Under the new state law, the business subject to the corporation business tax will be allowed to deduct from income all ordinary expenses associated with managing a licensed cannabis business.

By Jelani Gibson, nj.com – (via TNS).

New Jersey Governor Phil Murphy has signed a bill into law that makes it possible for New Jersey cannabis businesses to deduct some expenses on state tax returns by decoupling them from federal rules.

Since cannabis is federally prohibited, cannabis businesses were not allowed to deduct expenses like normal businesses would (Section 280E of the IRS Tax Code). Under the new state law, the business subject to the corporation business tax will be allowed to deduct from income all ordinary expenses associated with managing a licensed cannabis business, including the opportunity to qualify for research and development deductions.

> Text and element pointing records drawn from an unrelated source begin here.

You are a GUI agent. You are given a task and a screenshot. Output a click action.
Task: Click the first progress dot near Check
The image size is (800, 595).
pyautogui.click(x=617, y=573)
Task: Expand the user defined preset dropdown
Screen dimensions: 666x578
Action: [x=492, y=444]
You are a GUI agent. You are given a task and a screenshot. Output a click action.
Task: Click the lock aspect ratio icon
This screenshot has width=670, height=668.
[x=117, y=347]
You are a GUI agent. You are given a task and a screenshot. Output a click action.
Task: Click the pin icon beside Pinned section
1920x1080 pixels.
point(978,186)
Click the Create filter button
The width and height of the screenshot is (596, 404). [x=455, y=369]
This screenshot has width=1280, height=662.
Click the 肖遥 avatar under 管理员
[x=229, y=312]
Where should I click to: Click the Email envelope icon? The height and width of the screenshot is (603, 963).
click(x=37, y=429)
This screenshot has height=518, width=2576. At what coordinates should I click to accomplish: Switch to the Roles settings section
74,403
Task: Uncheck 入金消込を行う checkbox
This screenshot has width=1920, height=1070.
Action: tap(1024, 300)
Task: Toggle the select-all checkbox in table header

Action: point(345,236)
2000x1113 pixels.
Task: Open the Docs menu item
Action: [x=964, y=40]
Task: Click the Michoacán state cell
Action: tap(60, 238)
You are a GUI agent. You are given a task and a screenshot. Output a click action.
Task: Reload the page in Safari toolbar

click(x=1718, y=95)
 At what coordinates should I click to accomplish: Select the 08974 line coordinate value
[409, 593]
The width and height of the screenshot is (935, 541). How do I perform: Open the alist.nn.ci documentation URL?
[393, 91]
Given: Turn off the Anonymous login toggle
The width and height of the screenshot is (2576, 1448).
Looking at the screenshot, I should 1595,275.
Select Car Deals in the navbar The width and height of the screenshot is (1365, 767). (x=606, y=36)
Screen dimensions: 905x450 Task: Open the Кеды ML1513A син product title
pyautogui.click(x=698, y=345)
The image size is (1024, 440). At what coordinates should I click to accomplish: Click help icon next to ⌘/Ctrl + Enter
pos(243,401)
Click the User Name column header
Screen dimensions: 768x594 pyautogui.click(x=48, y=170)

The measure was sponsored by state Sens. Troy Singleton, D-Burlington, and Shirley K. Turner, D-Mercer, and Assemblywoman Annette Quijano, D-Union.

“We have seen here in New Jersey, and around the country, that legal cannabis businesses tend to lack diversity both in gender and race amongst its ownership ranks. This law aims to level the playing field for all cannabis businesses,” Singleton said in a statement shortly after the bill became law. “It will ensure that dispensaries are paying a fair amount of taxes by taking into account critical business expenditures and allowing these deductions from their income.”

The legislation’s language was largely influenced by the Cannabis Interest Group of the New Jersey Society of Certified Public Accountants

“We applaud the initiative and efforts taken by bill sponsors Assemblywoman Annette Quijano and state Sen. Troy Singleton,” Ralph Albert Thomas, NJCPA executive director, said in the wake of the bill’s passage. “They quickly recognized the importance of addressing this little-understood but critically important issue and tirelessly pushed for its passage.”

Stacey Udell, an accountant at HBK Valuation with many clients in New Jersey’s nascent legal market, said the new law will offer much needed relief.

“Decoupling provides a much needed tax break to plant-touching cannabis businesses by enabling them to deduct all cost of operating for state tax purposes,” she said. “It means cannabis businesses will be treated like non-cannabis businesses … the way it should be.”

The bill was also lauded by the state’s two largest trade groups representing cannabis commerce, The New Jersey CannaBusiness Association (NJCBA) and the New Jersey Cannabis Trade Association (NJCTA), a coalition of the largest operators in the state.

“It continues the process of normalizing the cannabis industry through common sense measures that benefit everyone,” said NJCBA interim-president Scott Rudder, who also owns a dispensary license.

The NJCTA also released a statement supporting the normalization of the industry.

“Now, New Jersey’s licensed cannabis operators will be treated like any other legal enterprise operating in New Jersey, a sense of normalcy that our industry will cherish,” the statement partially read.

The NJCTA president, Todd Johnson, criticized the lack of state and federal deductions in a February NJCTA blog post, and said a company could end up “owing more in federal and state income taxes than their entire net income for the year.”

Gaining access to capital has been one of the primary challenges of the cannabis industry.

“Above all, this decision opens the door for entrepreneurs, social equity groups and cannabis operators of all sizes to gain access to critical capital and leverage opportunities that will allow their businesses to grow and thrive,” said James Leventis, executive vice president of Legal, Compliance & Government Affairs at Verano, a cannabis company that does business in New Jersey and elsewhere across the U.S.

The move has been touted as something that can help smaller operators even more.

“The large players are going to find a way to get what they need done in the investor market,” said cannabis lobbyist and lawyer Bill Caruso of Archer Law. “They have the ability to tap access to capital.”

“This is a great way for Jersey to do what it can in a very limited way, because of lack of action at the federal level to help — it will benefit small businesses,” he said.